→ Written request
Write the next part of the review of BERNHARDT/HAMLET at Goodman Theatre, picking up right after its final sentence.

→ Provided passage
Review: BERNHARDT/HAMLET at Goodman Theatre

Review: BERNHARDT/HAMLET at Goodman Theatre

Theresa Rebeck’s BERNHARDT/HAMLET, now in its Chicago debut at the Goodman with direction from Donna Feore, is a comedic takedown of gender politics in the theater—and, as an extension, in society at large. Set in 1899, the play is Rebeck’s fictional reimagining of famed French actor Sarah Bernhardt’s experience portraying one of the most canonical roles in the theater: Shakespeare’s Hamlet. Rebeck’s play is often amusing, and her script is full of witty dialogue and one-offs. While the play’s themes surrounding gender roles and how so often women in power are questioned are undoubtedly timely, some of the ways in which those themes manifest in BERNHARDT/HAMLET are rather too pointed. 

Still, Feore’s production is a lively one that mainly keeps the action moving at a brisk pace. Though the production loses steam towards the end of the first act, the second act speeds along as Sarah continues to wrestle with her mastery of Shakespeare’s text and as her illicit romance with playwright Edmond Rostand (best known for writing CYRANO DE BERGERAC) comes to a head in matters of both love and art. 

The ensemble embraces the wittiness of Rebeck’s language, and they look stunning in Dana Osborne’s period costumes. William Dick is delightful as the snobby French theater critic Louis Lamercier, who has long been a fan of Sarah’s work yet sneers in the face of her plan to take on such a significant male role. John Tufts brings a great deal of affability to Rostand, underscoring the sincerity of the character’s intentions and actions—even when things go awry. Travis Turner and Nate Cheeseman are great fun as ensemble members in Sarah’s production, eager to milk all their onstage moments for maximum dramatic effect. And Larry Yando proves yet again that he is the master of both Shakespearean language and wry line deliveries as Constant Coquelin, Sarah’s fellow thespian and advisor throughout the HAMLET rehearsal process. Yando’s performance is easily one of the most amusing and enjoyable elements of the entire production. Luigi Sottile also has a well-executed and hilarious turn as Sarah’s son Maurice in the play’s second act, which brings renewed energy to the show as a whole.

→ Record list
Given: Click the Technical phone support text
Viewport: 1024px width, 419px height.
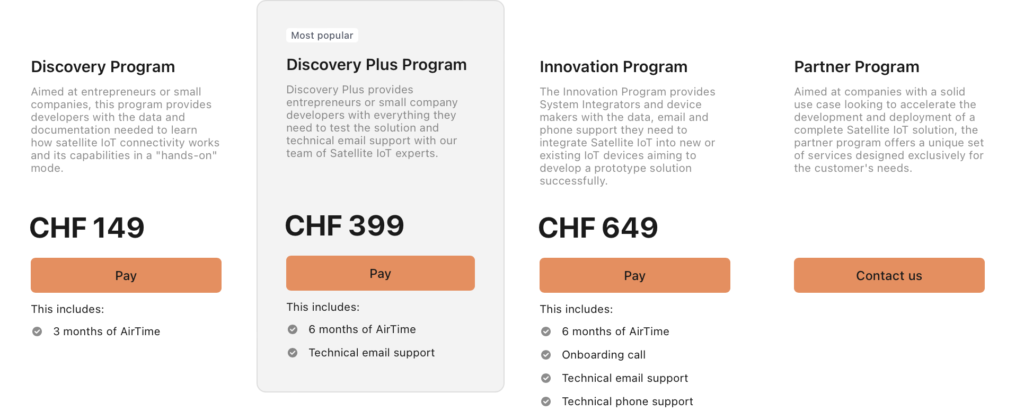Looking at the screenshot, I should pos(628,402).
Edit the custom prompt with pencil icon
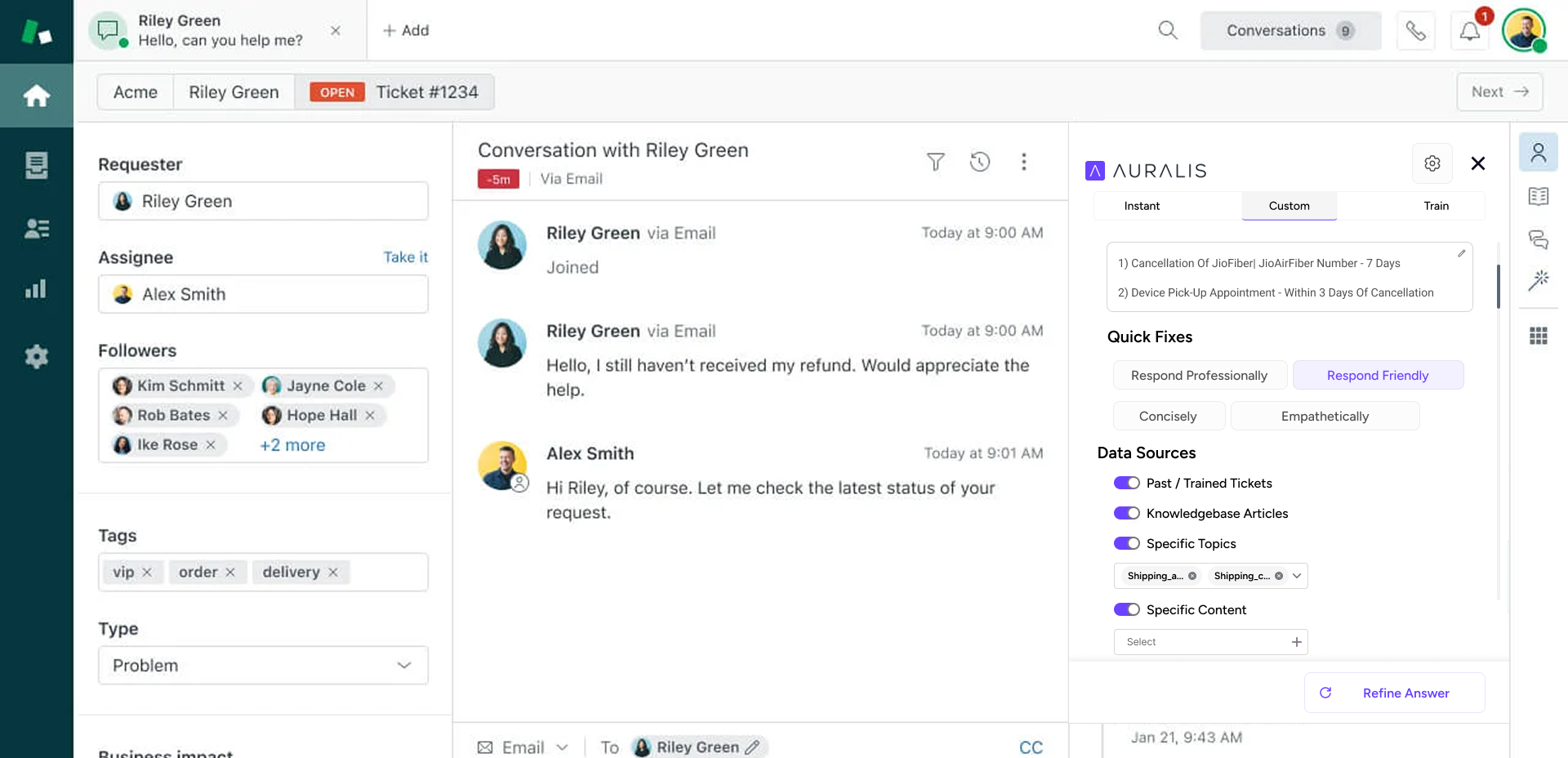The image size is (1568, 758). point(1461,253)
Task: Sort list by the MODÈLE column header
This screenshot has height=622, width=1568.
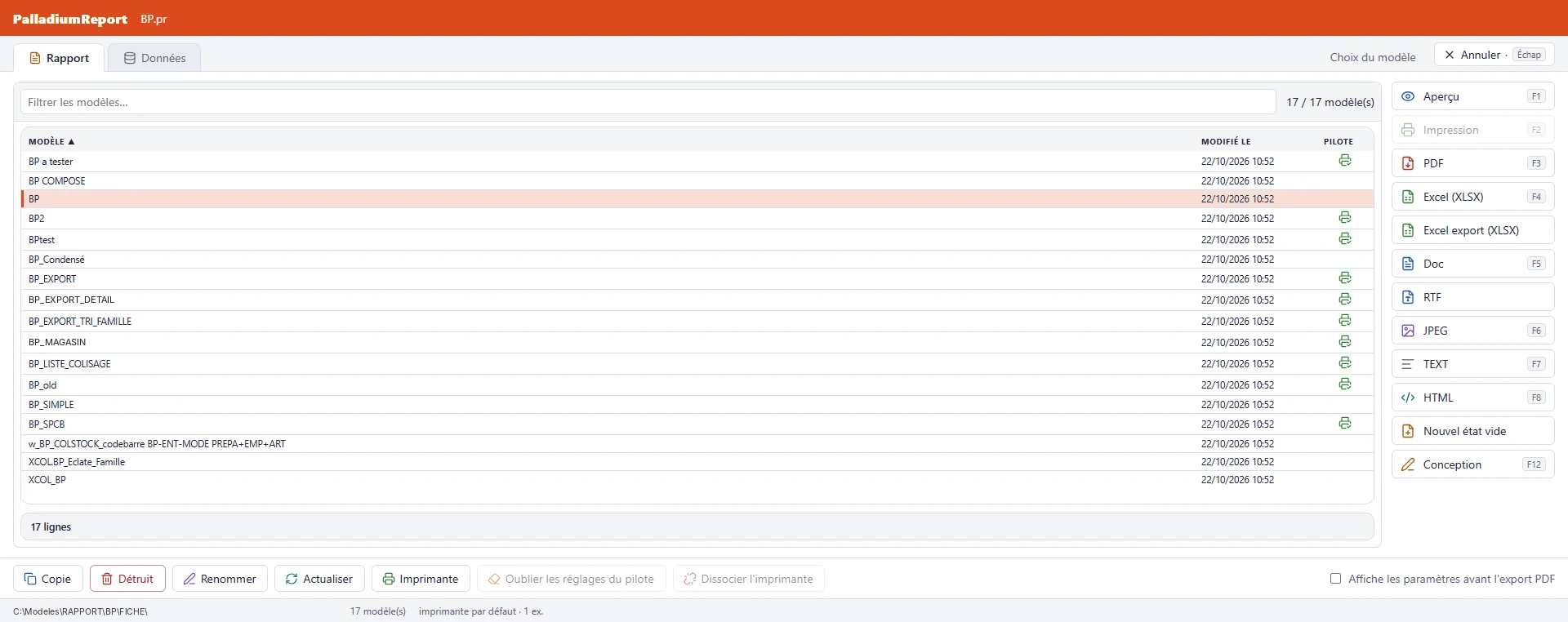Action: pos(51,141)
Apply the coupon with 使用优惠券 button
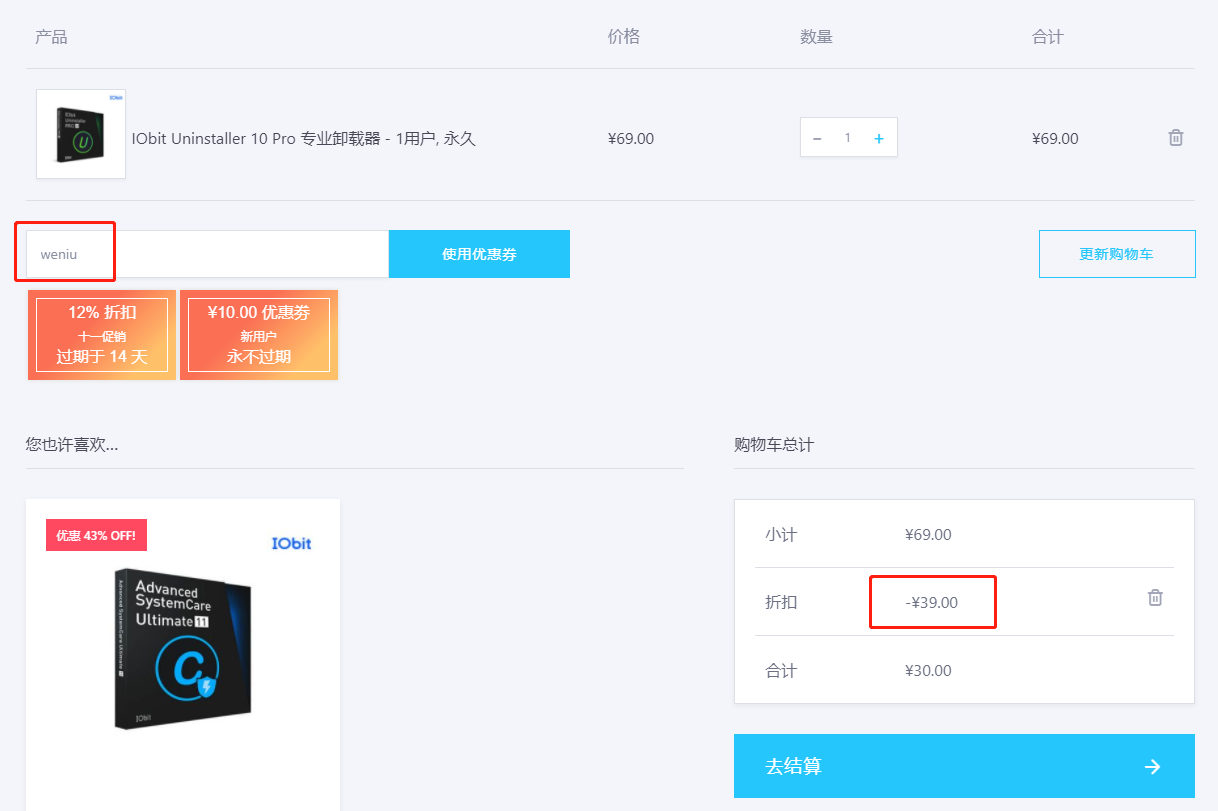This screenshot has width=1218, height=811. tap(479, 254)
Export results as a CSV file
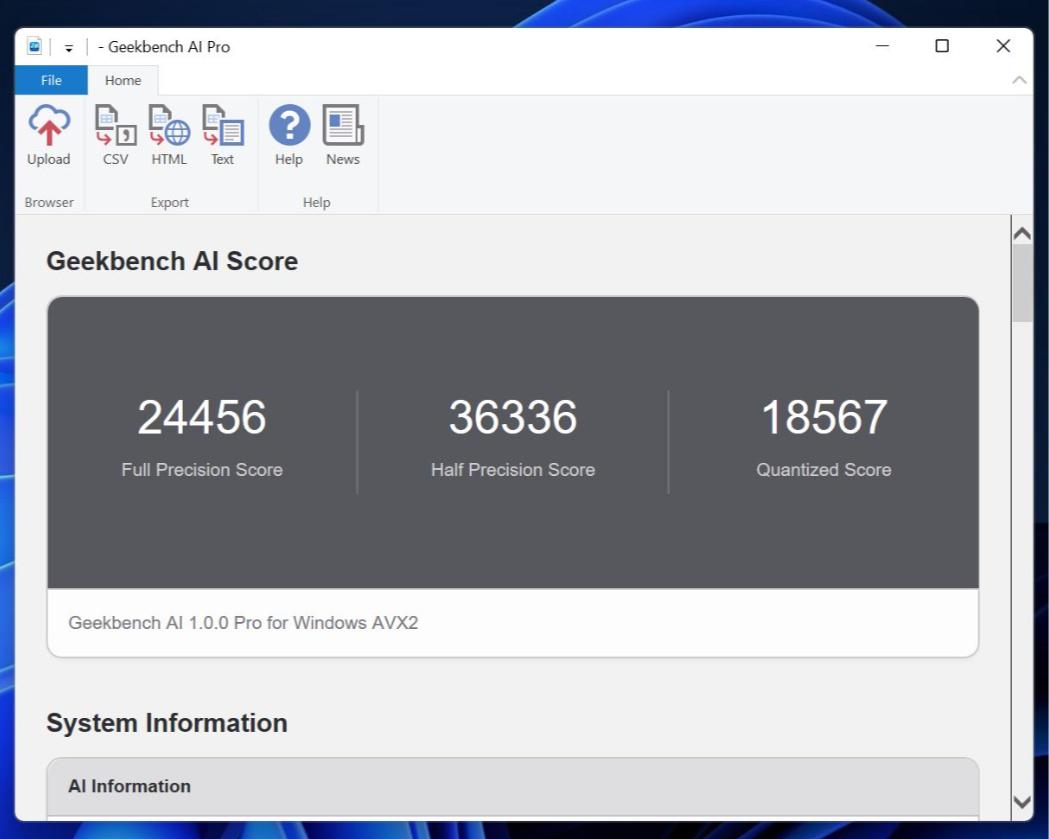1049x839 pixels. coord(114,133)
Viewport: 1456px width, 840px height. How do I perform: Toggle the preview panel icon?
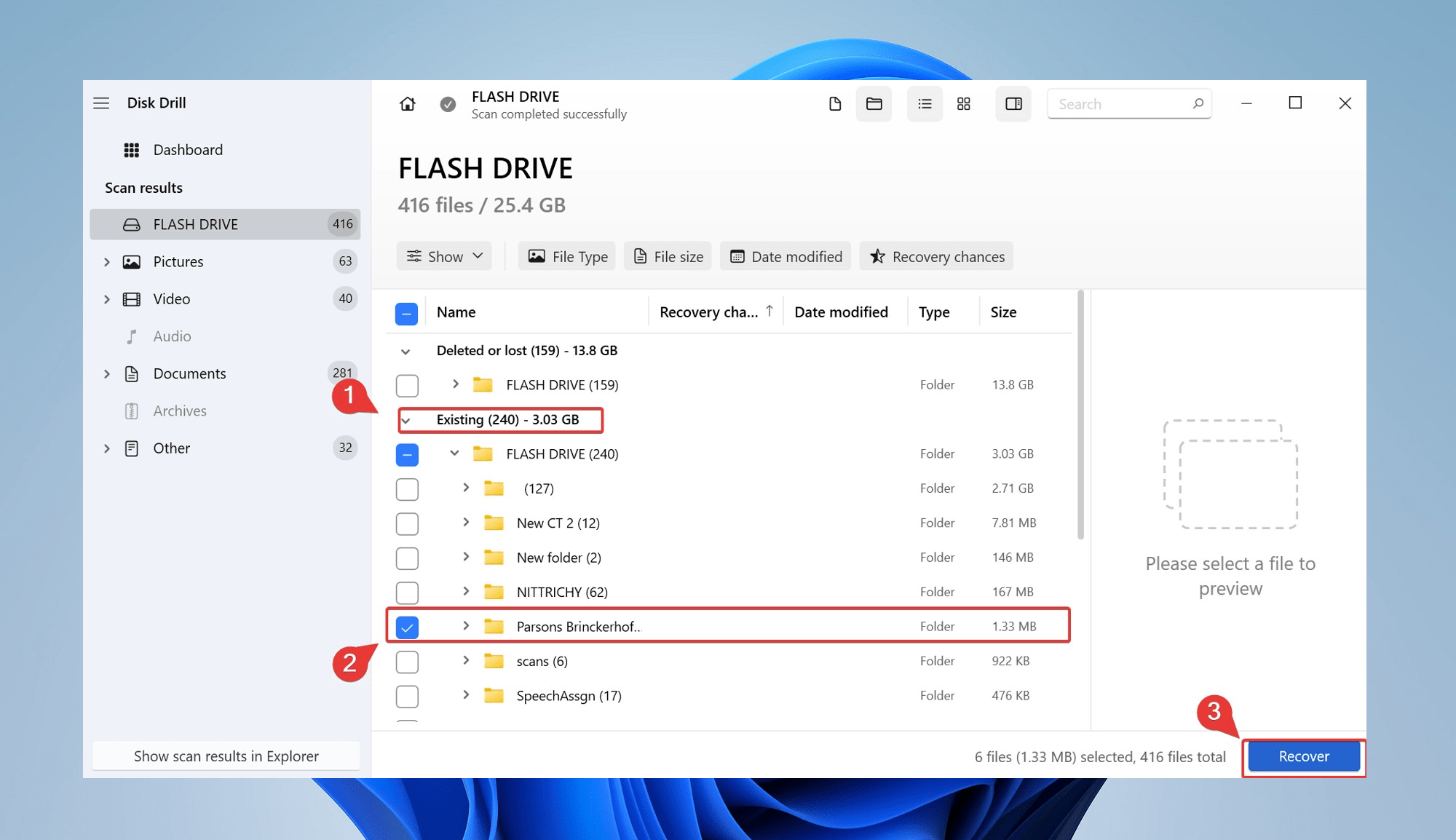[1013, 104]
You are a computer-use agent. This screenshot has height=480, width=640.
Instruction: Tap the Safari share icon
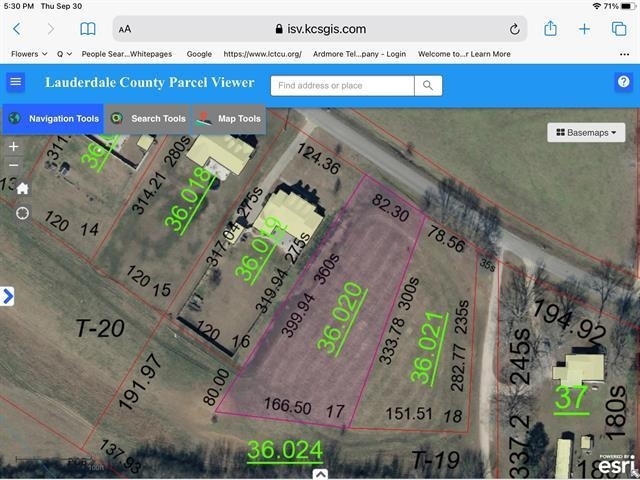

→ Final result
Although BERNHARDT/HAMLET centers on a woman who wants to carve out a bigger space for herself in the male-dominated theater world, the play is oddly lacking in substantial parts for women outside of the title role. Perhaps this is meant to reflect the fact that Sarah was constantly surrounded by men looking to overshadow her, but it seems like a missed opportunity. While Jennifer Latimore gives a commanding performance as Rostand’s wife Rosamond Gerard, she has but a brief appearance. Similarly, Amanda Drinkall lends a tenderness and inquisitiveness to the role of Lysette, but the part itself is rather slim. 

Ultimately, BERNHARDT/HAMLET hinges on the performer in the role of Sarah Bernhardt herself. Terri McMahon is a formidable presence, and she nails Sarah’s inherent flair for the dramatic. McMahon also makes consistently big character choices from the get-go. Because she approaches the role from such a heightened place, we miss some of the distinction between Sarah’s attempts to master Shakespeare’s texts and the more introspective moments that come with what it means to chart that course as a woman in the theater. McMahon’s outsized performance misses some opportunities to reveal more of the interiority and vulnerability in her character. With McMahon’s rendition, however, it’s easy to see how Sarah can command a room and persuade those around her to see things from her perspective—even as those perspectives are often questioned by the men around her. McMahon’s performance and Rebeck’s script demonstrate that Sarah Bernhardt was not one to back down from a challenge, either on the stage or in life. 

BERNHARDT/HAMLET runs through October 20 in the Albert Theater at Goodman Theatre, 170 North Dearborn. Tickets are $25-$80. Visit or call 312.443.3800.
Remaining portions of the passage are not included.